Arg Controls Examples
at when it fires "start", "end", "end-0.5", "start+0.3", or seconds (1.2)
volume how loud 1.0 default — raise to ~1.3–1.6 if dialogue/music is present (it's amix-mixed)
pan left ↔ right -1.0 (left) · 0 (centre) · 1.0 (right)
c.sound("sfx/airplane_flyby", at="start", volume=1.2, pan=-0.6)   # loud, panned left

Per-clip vs. whole-cut

c.sound(...) attaches to the clip you're editing.
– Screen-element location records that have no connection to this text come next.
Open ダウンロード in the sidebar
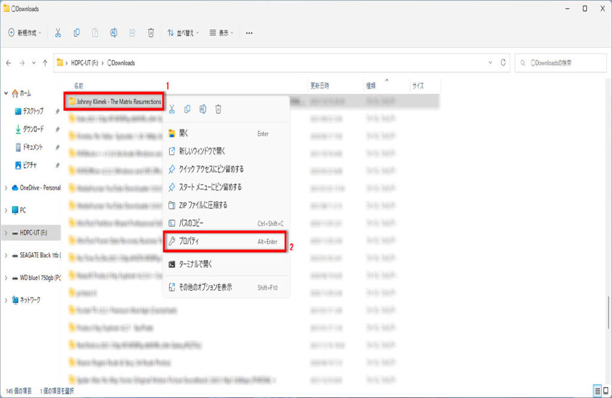Image resolution: width=612 pixels, height=398 pixels. tap(33, 129)
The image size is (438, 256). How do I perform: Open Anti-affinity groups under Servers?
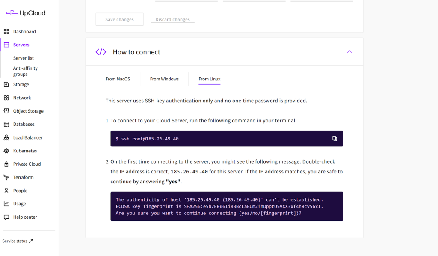(25, 71)
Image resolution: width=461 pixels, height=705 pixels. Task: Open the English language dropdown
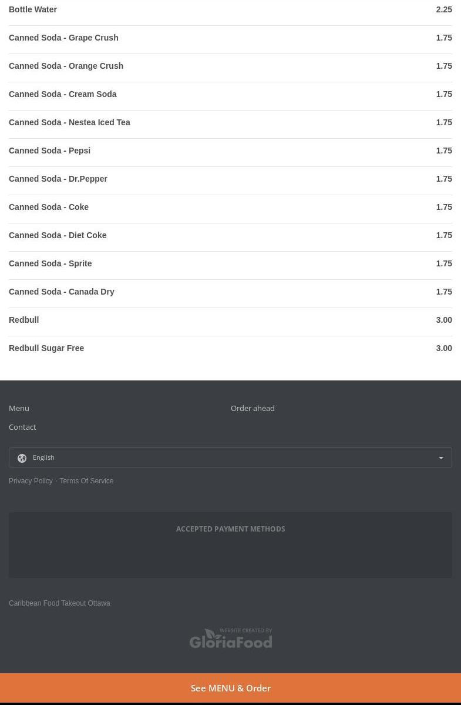coord(230,457)
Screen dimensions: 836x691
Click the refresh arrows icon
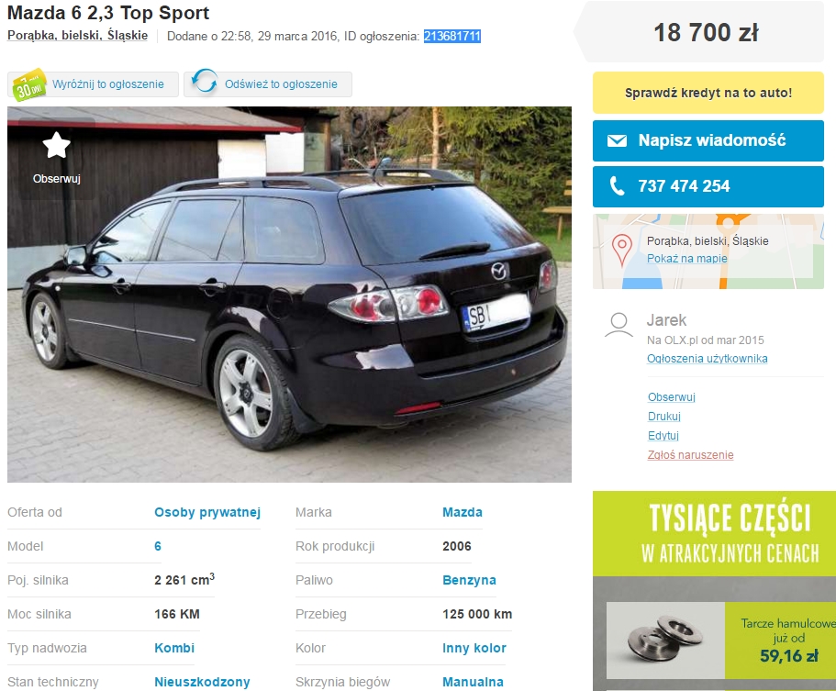(x=205, y=82)
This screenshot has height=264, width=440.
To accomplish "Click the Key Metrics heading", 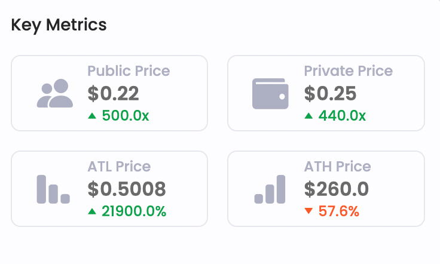I will pos(59,25).
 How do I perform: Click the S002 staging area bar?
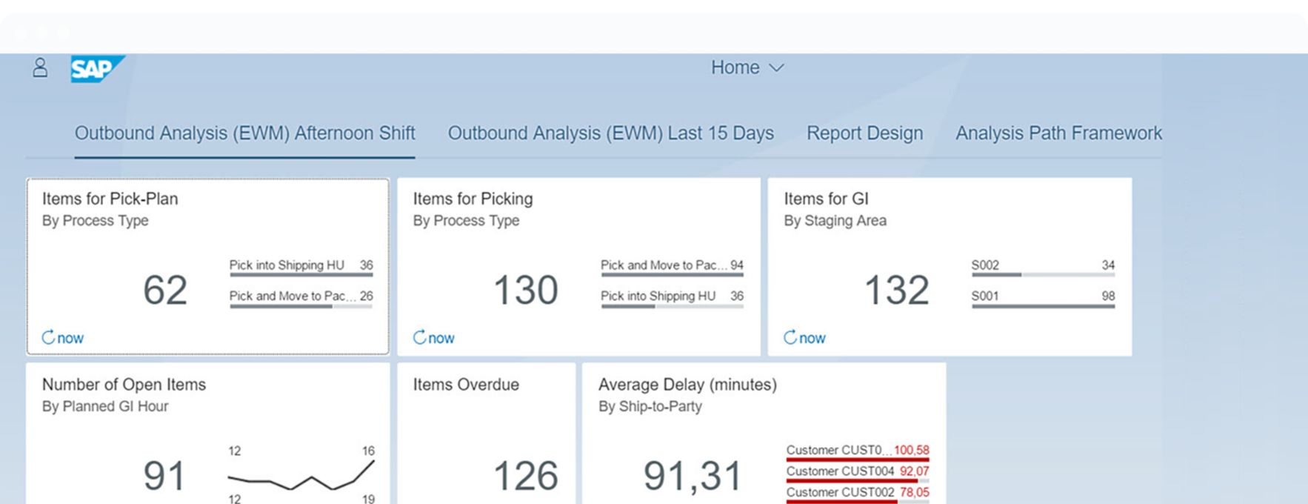tap(1043, 275)
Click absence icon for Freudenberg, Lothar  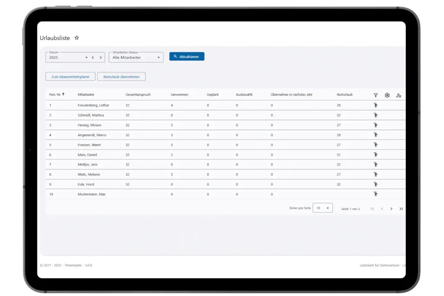click(x=375, y=105)
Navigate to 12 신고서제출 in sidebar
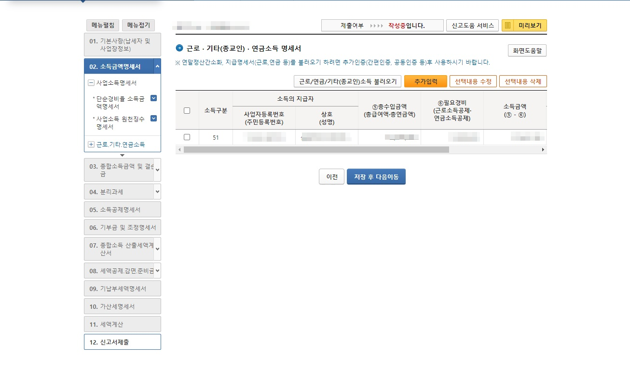630x371 pixels. (122, 341)
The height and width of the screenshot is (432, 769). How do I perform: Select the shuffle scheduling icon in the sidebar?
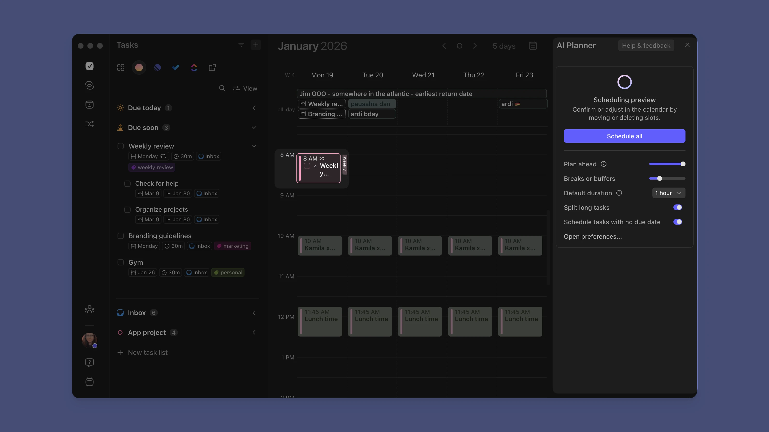[x=89, y=124]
For a timeline-wide effect, use edit.audio("sfx/<name>", start=…, volume=…) on the assembled cut.

All effects verified

112/112 effects resolve and mix (test_check/sfx_check.py); sampled effects land at a clearly audible −24 to −31 dB at volume=1.0. Note: like BGM, an SFX is amix-mixed under existing audio, so over a clip that already has dialogue/music you may need to raise volume.

SFX in action — effects matched to their moment (unmute, pick a tab):

c.sound("sfx/body_fall", at="end-0.7", volume=1.5)   # thud on the landing

c.sound("sfx/sword_whoosh", at="start+0.3", volume=1.5)

c.sound("sfx/gunshot", at="start", volume=1.3)       # rifle fires early

c.sound("sfx/crowd_cheer", at="start", volume=1.0)

Optional assets

The stock/images overlay categories and the beat() presets reference named stock/sting assets that only exist if you create assets/edit/index.json.